MAGeCK - Test - LatchBio

How to run MAGeK Test on Latch

Find MAGeCK Test in your Workspace
1. Find MAGeCK Test in “All Workflows” and open the workflow
Enter the parameters for MAGeCK Test
1. First add your Sample Labels, these labels should correspond to the labels in your count table. Ex. “L1”, “CTRL”
2. Then, specify which labels are treatment and which are control. This can either be done by listing each in Sample Types and must correspond to the Sample Labels given in the same order.
— or — You can specify the name of a single Sample Label (usually the day 0 or plasmid label) in the Specify Single Control Label parameter which will tell MAGeCK to treat all other samples as treatments.
1. Select the count table, if you used MAGeCK Count to generate your count table it will be *.count.txt file from the count outputs.
2. Then fill out the Output Prefix and set an Output Location and click Launch Workflow.
Within no time your results will show up in the Data tab!

FYI

If you want to run multiple executions of this workflow click the large plus button at the bottom of the parameters to add an additional execution of the test workflow.
We have hidden many of the optional parameters under Hidden Parameters, you can click that if you would like to fine tune your execution run or want to use any of the advanced parameters.

Required Parameters

Sample Labels

The labels of each sample in the count table. The names and number of labels listed must correspond to samples listed in the count table.
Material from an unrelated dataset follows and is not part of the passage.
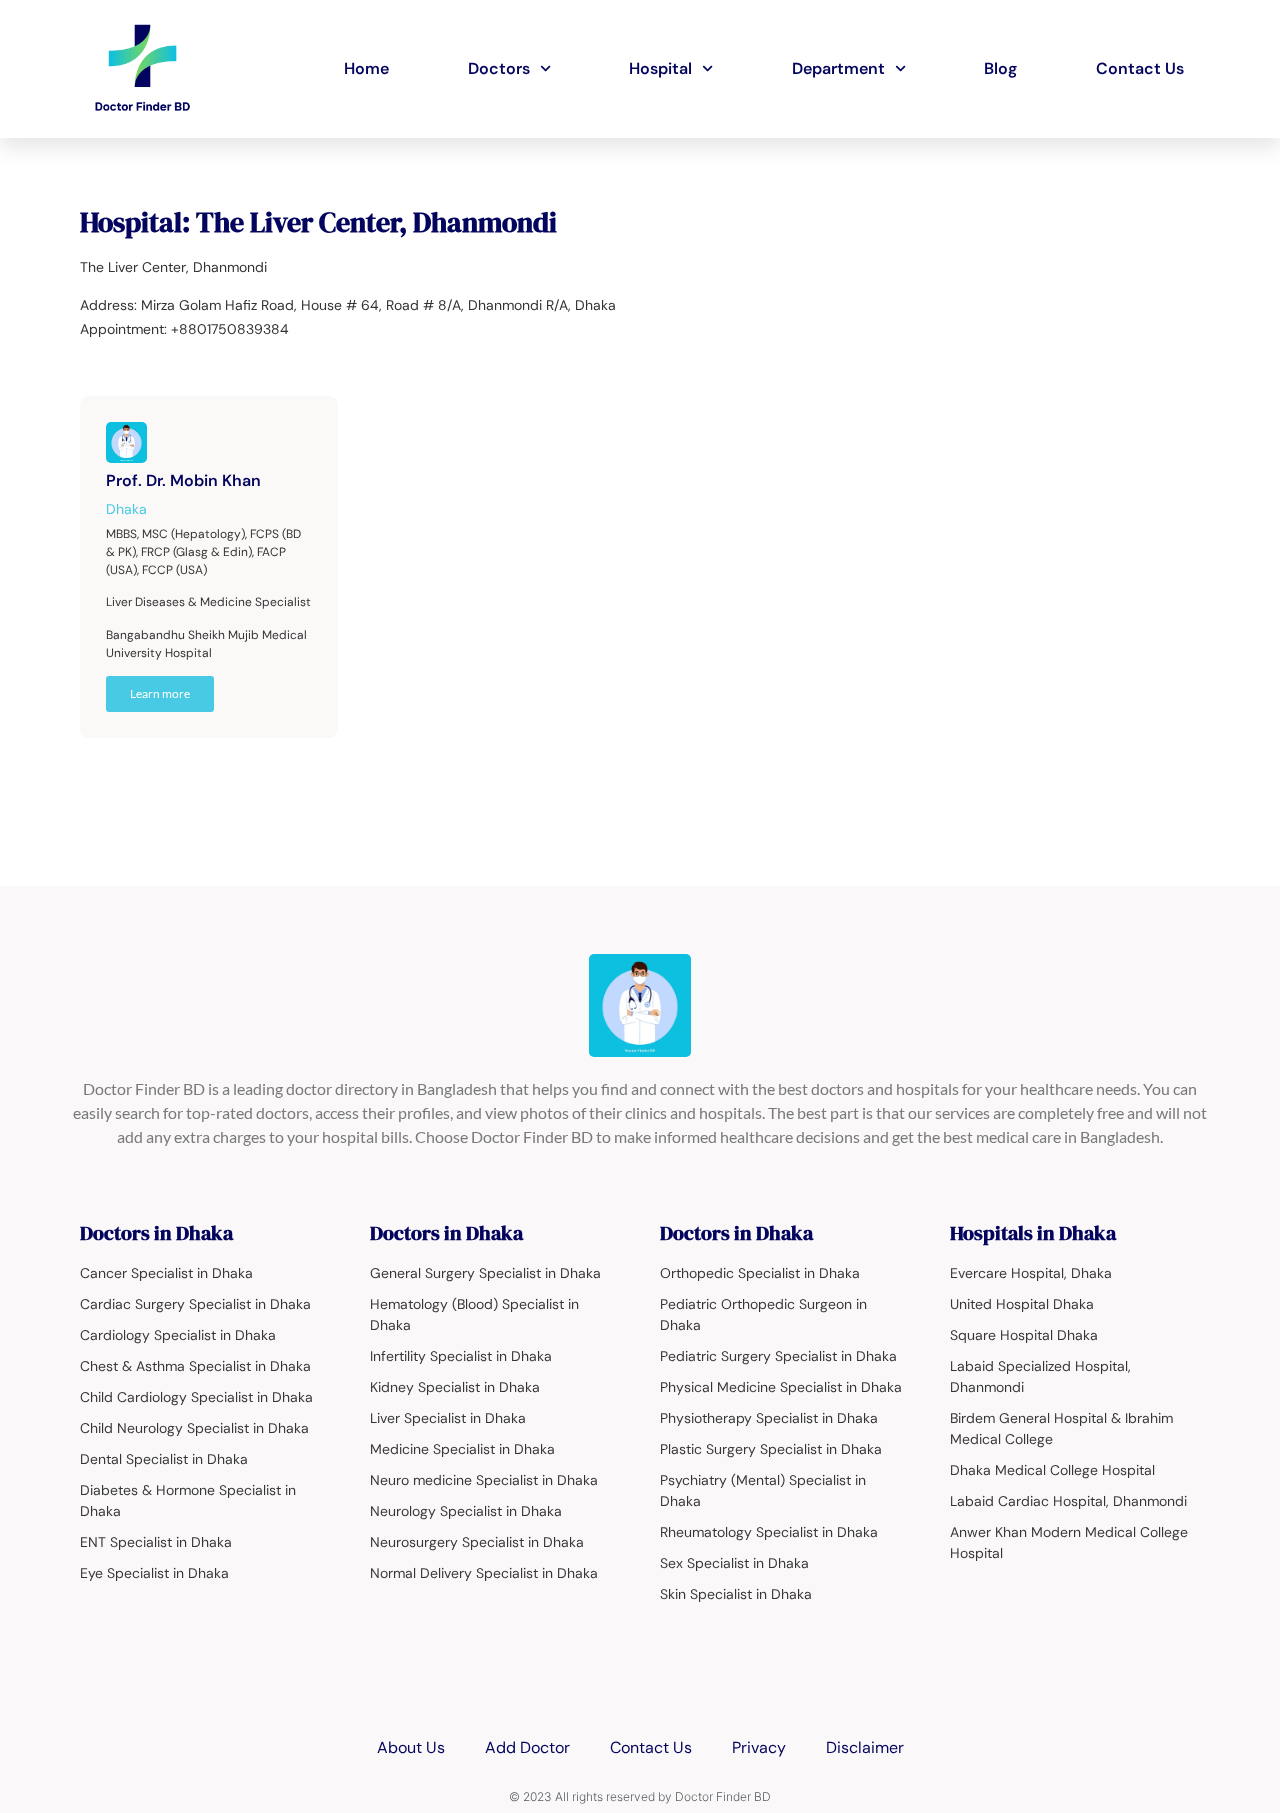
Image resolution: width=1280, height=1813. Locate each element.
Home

Which samples are treatment or control, this can be done in one of two ways:

Sample Types

A list that specifies whether each of the sample labels listed above are a treatment or a control sample. This list must correspond to the list of Sample Labels given.

— or —

Specify Single Control Label

The name of a single Sample Label (usually the day 0 or plasmid label) which will tell MAGeCK to treat all other samples as treatments.

Sample Inputs Are Paired

Enabling this tells MAGeCK to do paired sample comparisons.
- When enabled, the sample labels given must be listed paired, so treatment-1, control-1, treatment-2, control-2, etc…
For example: Sample Labels: HL60.final, HL60.intial, KBM7.final, KBM7.intial
Sample Types: Treatment, Control, Treatment, Control

Count Table

A tab-separated count table, each line in the table should include sgRNA name (1st column), targeting gene (2nd column) and read counts in each sample. If you used MAGeCK Count to generate your count table it will *.count.txt file from the count outputs.
The read count file should list the names of the sgRNA, the gene it is targeting, followed by the read counts in each sample. Each item should be separated by the tab (‘\t’). A header line is optional. For example in the studies of T. Wang et al. Science 2014, there are 4 CRISPR screening samples, and they are labeled as: HL60.initial, KBM7.initial, HL60.final, KBM7.final. Here are a few lines of the read count file:

sgRNA	Gene	HL60.initial	KBM7.initial	HL60.final	KBM7.final
A1CF_m52595977	A1CF	213	274	883	175
A1CF_m52596017	A1CF	294	412	1554	1891
A1CF_m52596056	A1CF	421	368	566	759
A1CF_m52603842	A1CF	274	243	314	855
A1CF_m52603847	A1CF	0	50	145	266

Output Prefix

The prefix appended to all of the outputted files.

Output Location

The directory where the files produced by this subcommand will be placed. A path can either be selected or if a new path is typed in field Latch will automatically create the folders in the data viewer.

Hidden Parameters

Quality Control & Trimming

Method for Normalization

By default MAGeCK will use Median normalization.
Options:
- None: No normalization
- Median: Median normalization – Default
- Total: Normalization by total read counts
- Control: Normalization by control sgRNAs specified by the Control sgRNA option. The median factor used for normalization will be calculated based on control sgRNAs only, rather than all the sgRNAs

Control sgRNAs

A list of control sgRNAs for normalization and for generating the null distribution of RRA. Alternatively Control Genes can be specified instead of this parameter. This option tells MAGeCK to use provided negative control sgRNAs to generate the null distribution when calculating the p values. By providing the corresponding sgRNA IDs in this parameter, MAGeCK will have a better estimation of p values.
When using this option, you will need to provide a plain text file just containing negative control sgRNA IDS (one per each line). For example,

NonTargetingControlGuideForHuman_0001
NonTargetingControlGuideForHuman_0002
NonTargetingControlGuideForHuman_0003
NonTargetingControlGuideForHuman_0004

Control Genes

A list of genes whose sgRNAs are used as control sgRNAs for normalization and for generating the null distribution of RRA. Alternatively Control sgRNA can be specified instead of this parameter. There are several issues that you need to keep in mind:
- You should have enough number of negative control guides (>100 recommended) for accurate p value estimation and normalization.
- It is known that for growth based screens, non-targeting controls may lead to high false positives (e.g., Morgens et al. 2017. Use non-targeting controls carefully.
By default MAGeCK will generate the null distribution of RRA scores by assuming all of the genes in the library are non-essential. This approach is sometimes over-conservative, and you can improve this if you know some genes are not essential.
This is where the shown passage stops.